Difficoltà del girone
“Sono contento di aver confermato un contratto che era già in essere in cui si doveva solo sistemare qualche punto e perché tornerò a giocare nella categoria dove ho mosso i miei primi passi fra i Senior. Sicuramente ci saranno degli adattamenti da fare vista la difficoltà del girone ma i due anni di crescita trascorsi qua a Crema potranno aiutarmi. Ho parlato con il coach e mi ha fatto una buona impressione. Speriamo in un'annata positiva”.
 

Quale prevedi sarà la maggior difficoltà della categoria? Chi vedi favorito?
“Sicuramente la difficoltà sarà dettata principalmente dall’alto livello del torneo. Sulla carta, visti gli organici, alcune squadre sono delle vere e proprie corazzate.
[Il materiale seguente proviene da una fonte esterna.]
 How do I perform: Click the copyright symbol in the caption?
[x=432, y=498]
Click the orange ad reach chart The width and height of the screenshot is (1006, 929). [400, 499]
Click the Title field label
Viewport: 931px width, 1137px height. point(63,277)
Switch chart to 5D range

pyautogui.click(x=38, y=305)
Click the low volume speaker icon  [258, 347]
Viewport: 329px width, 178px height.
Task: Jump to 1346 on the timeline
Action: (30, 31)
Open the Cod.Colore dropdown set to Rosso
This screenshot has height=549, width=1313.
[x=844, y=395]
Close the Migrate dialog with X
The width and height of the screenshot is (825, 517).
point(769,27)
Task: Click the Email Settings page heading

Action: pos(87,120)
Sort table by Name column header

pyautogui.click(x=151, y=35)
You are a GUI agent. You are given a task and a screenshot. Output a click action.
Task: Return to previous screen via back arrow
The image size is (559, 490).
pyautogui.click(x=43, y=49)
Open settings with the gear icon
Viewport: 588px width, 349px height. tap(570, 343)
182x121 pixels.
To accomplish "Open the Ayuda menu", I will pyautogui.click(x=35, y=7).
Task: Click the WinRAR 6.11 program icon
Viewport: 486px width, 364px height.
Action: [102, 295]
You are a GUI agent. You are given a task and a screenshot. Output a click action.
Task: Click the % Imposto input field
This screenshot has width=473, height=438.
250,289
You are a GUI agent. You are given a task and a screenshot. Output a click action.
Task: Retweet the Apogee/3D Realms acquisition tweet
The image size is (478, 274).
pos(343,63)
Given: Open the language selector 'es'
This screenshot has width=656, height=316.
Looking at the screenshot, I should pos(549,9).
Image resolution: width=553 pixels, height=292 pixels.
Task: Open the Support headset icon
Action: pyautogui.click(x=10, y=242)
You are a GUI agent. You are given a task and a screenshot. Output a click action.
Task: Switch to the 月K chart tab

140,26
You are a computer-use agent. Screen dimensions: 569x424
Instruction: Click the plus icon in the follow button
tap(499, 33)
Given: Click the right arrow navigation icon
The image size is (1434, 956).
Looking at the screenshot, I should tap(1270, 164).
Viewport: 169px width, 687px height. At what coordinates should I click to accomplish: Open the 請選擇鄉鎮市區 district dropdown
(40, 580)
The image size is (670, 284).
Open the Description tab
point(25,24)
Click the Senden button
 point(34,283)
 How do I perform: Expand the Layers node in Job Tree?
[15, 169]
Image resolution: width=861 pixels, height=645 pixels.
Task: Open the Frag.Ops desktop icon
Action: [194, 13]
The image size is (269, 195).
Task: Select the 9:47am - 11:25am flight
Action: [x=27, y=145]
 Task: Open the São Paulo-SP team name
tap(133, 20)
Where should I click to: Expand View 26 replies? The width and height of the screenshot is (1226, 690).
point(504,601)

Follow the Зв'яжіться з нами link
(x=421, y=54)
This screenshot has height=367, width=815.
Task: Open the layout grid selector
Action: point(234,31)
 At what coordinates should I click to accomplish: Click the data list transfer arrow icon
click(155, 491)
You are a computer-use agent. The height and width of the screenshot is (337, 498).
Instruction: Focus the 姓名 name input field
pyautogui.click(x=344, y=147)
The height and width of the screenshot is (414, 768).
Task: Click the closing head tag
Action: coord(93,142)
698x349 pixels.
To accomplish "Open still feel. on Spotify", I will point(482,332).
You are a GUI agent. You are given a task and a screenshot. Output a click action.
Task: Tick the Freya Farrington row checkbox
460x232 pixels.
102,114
Penso che possibili le protagoniste saranno Montichiari e Orzinuovi visti i risultati che hanno ottenuto l'anno passato, ma ci sono tante altre ottime squadre come la Fortitudo Bologna e Bergamo potrà dire la sua”
 

Come è cambiato il tuo rapporto con la città in questi tre anni? Dove pensi di poter ancora migliorare?
“Sono stati due anni fantastici, avevo richiesto un opzione per un eventuale terzo anno nel contratto proprio perché a Crema mi sento come a casa, adoro venire al palazzetto e vedere l'ambiente bello che si creato anche con le famiglie e i ragazzi delle giovanili, speriamo solo di continuare a farli divertire quest’anno. Credo che la meraviglia di questo sport siano quelle di non smettere mai di crescere ed imparare: ho continuato a lavorare tanto anche quest'estate per potermi migliorare ed essere pronto ad un campionato competitivo. Mi stimolerà il confronto con playmaker di spessore che hanno fatto tanti anni di categoria superiore sarà l’occasione di far crescere il mio bagaglio tecnico”.